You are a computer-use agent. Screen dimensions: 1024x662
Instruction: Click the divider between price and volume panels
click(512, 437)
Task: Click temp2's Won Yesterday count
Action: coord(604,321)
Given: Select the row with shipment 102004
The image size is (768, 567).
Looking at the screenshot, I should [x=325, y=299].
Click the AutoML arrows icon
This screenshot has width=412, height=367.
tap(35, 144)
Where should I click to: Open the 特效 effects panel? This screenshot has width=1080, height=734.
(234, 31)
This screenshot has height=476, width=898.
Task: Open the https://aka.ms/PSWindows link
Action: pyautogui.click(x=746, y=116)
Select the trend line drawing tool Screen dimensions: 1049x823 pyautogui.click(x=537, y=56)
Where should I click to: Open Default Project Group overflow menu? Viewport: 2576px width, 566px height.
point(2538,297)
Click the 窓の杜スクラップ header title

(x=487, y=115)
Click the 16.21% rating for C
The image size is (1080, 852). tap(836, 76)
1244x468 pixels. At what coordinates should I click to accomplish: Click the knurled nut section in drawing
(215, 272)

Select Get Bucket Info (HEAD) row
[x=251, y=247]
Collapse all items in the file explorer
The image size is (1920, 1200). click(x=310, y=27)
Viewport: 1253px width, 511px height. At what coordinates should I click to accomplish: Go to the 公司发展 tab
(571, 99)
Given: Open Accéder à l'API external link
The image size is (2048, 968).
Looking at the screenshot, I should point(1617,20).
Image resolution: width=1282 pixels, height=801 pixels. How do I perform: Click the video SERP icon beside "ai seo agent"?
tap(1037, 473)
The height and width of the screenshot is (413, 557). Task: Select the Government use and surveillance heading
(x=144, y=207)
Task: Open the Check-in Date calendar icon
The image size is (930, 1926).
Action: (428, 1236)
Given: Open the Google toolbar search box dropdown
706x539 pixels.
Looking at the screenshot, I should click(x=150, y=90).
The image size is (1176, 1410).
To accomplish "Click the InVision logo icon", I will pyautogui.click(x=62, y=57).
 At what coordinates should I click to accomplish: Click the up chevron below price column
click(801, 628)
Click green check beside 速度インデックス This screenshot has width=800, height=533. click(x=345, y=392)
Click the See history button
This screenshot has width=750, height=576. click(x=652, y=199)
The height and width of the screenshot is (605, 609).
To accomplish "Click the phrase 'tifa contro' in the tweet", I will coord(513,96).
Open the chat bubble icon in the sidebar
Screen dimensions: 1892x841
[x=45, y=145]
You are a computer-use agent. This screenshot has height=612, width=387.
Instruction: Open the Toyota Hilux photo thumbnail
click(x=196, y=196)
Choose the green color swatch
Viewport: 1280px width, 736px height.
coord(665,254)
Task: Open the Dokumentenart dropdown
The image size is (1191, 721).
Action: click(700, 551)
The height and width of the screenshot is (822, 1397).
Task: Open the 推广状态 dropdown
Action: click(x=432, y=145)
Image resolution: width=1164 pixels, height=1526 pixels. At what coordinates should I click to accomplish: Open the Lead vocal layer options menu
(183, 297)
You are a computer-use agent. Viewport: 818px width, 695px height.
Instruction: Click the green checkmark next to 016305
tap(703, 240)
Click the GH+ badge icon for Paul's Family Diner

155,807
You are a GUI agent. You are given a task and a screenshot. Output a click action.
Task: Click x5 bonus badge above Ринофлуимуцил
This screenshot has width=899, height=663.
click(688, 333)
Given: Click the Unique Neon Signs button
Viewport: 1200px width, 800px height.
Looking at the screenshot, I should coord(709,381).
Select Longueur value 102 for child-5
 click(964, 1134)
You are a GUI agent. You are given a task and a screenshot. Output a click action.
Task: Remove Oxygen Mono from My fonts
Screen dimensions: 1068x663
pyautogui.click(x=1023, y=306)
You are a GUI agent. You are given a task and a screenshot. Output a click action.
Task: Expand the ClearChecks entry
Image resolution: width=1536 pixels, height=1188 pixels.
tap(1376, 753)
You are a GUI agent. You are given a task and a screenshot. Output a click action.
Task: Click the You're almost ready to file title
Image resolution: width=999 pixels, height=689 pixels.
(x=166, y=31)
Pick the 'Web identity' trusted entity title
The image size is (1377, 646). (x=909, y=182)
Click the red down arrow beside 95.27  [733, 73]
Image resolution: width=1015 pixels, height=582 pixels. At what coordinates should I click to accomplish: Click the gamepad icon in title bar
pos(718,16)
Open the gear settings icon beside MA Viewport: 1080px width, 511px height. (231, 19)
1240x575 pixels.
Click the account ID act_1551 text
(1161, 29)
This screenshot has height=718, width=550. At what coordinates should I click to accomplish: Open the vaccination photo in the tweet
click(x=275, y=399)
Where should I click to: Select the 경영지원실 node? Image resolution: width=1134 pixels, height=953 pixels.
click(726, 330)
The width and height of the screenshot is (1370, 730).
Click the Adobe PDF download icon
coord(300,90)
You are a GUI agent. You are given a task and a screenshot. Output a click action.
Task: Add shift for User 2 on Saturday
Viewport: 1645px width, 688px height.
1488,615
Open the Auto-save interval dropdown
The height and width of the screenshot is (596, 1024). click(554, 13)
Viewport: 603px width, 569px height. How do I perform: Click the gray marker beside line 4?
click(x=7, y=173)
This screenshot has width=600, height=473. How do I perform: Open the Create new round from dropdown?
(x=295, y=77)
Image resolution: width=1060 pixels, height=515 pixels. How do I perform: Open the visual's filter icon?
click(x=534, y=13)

------------

PROMPT.
Out of the data above, transcribe exactly and only the lines starting with the line that has "Instruction: Open the" and going on through the line that has "Task: Expand the ClearChecks entry", both included.

WRITTEN REPLY.
Instruction: Open the Toyota Hilux photo thumbnail
click(x=196, y=196)
Choose the green color swatch
Viewport: 1280px width, 736px height.
coord(665,254)
Task: Open the Dokumentenart dropdown
The image size is (1191, 721).
Action: click(700, 551)
The height and width of the screenshot is (822, 1397).
Task: Open the 推广状态 dropdown
Action: click(x=432, y=145)
Image resolution: width=1164 pixels, height=1526 pixels. At what coordinates should I click to accomplish: Open the Lead vocal layer options menu
(183, 297)
You are a computer-use agent. Viewport: 818px width, 695px height.
Instruction: Click the green checkmark next to 016305
tap(703, 240)
Click the GH+ badge icon for Paul's Family Diner

155,807
You are a GUI agent. You are given a task and a screenshot. Output a click action.
Task: Click x5 bonus badge above Ринофлуимуцил
This screenshot has width=899, height=663.
click(688, 333)
Given: Click the Unique Neon Signs button
Viewport: 1200px width, 800px height.
Looking at the screenshot, I should coord(709,381).
Select Longueur value 102 for child-5
 click(964, 1134)
You are a GUI agent. You are given a task and a screenshot. Output a click action.
Task: Remove Oxygen Mono from My fonts
Screen dimensions: 1068x663
pyautogui.click(x=1023, y=306)
You are a GUI agent. You are given a task and a screenshot. Output a click action.
Task: Expand the ClearChecks entry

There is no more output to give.